El mayor margen de mejora en términos de cuotas no está en la negociación política sino en la mejor gestión ambiental: las cuotas globales disponibles, si queremos pescar nosotros y nuestros hijos, dependerán siempre de dos factores: el estatus de los stocks y la repartición de los mismos. Hoy en día estamos repartiendo la pobreza de los stocks sobreexplotados, y cuanto peor estén más difícil lo tenemos para que los demás países de la Unión Europea nos faciliten un mayor acceso a los recursos. Somos el único país que está defendiendo el fin de la estabilidad relativa, por ello situarnos en la vía de la recuperación del ecosistema nos puede dar, de manera realista, mejores rendimientos que una confrontación con todos los demás países de la Unión Europea con nulas posibilidades de éxito en los próximos diez años. Por ello cuando superamos las cuotas permitidas (jurel, rape, lirio, caballa) la respuesta realista y tácticamente inteligente al problema no es acusar a la Unión Europea de injusticia en el reparto de los recursos sino apostar por la mejor gestión del recurso pesquero (lucha contra la pesca ilegal incluido) y la transición rápida hacia el rendimiento máximo sostenible. Ampliemos el pastel y comamos todos un poco más.

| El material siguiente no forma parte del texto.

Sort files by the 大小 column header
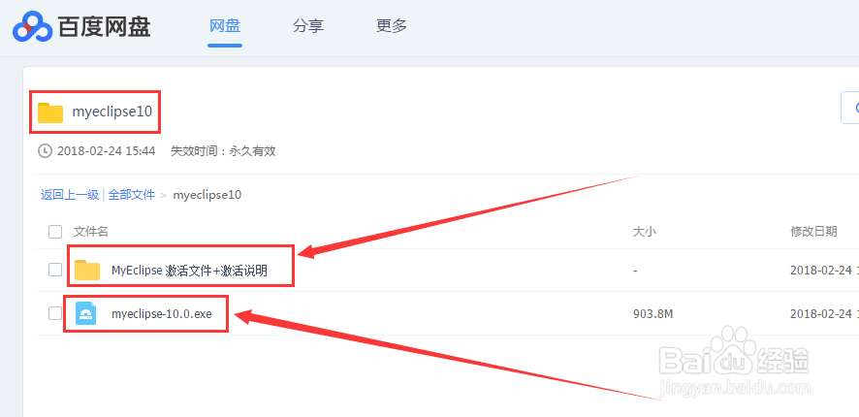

El potencial de los stocks es mayor de lo que nos imaginamos. Si aumenta un 20 % la disponibilidad de pesca un año nos parece la demostración que podemos pescar más… pero ¿opinaríamos que es esto lo adecuado si supiéramos que no pescarlo podía generar en poco tiempo rendimientos regulares anuales superiores al 100 %?

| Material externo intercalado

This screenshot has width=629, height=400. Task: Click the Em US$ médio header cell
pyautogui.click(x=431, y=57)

La fase transitoria será difícil, pero es una buena inversión. Su objetivo final: rendimiento máximo sostenible y flota ajustada al esfuerzo pesquero que aguante el ecosistema, que nos llevará a una flota con mayores márgenes económicos y una menor dependencia de los fondos públicos.

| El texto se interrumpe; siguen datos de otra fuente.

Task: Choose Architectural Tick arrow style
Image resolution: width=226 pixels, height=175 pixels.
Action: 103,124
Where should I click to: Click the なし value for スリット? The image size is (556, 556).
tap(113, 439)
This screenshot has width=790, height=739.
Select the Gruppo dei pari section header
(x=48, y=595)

Tenemos ante nosotros la reforma de la política pesquera común. Apostar por recuperar los stocks a un nivel del rendimiento máximo sostenible, como mínimo, en el año 2015 y un proceso de disminución acelerada de la presión pesquera que nos lleve a niveles de presión equivalente al rendimiento máximo sostenible en el año 2015 como máximo, es la mejor alternativa posible. Siempre será más fácil llevar a cabo una transición rápida en la situación actual que una transición lenta que parta de una flota con menos recursos económicos tras años de agonía, con menos pescadores artesanales sostenibles (pues si la situación no se revierte serán los primeros expulsados de la actividad pesquera) y con ecosistemas marinos en muchos casos más degradados. El momento de actuar es ahora.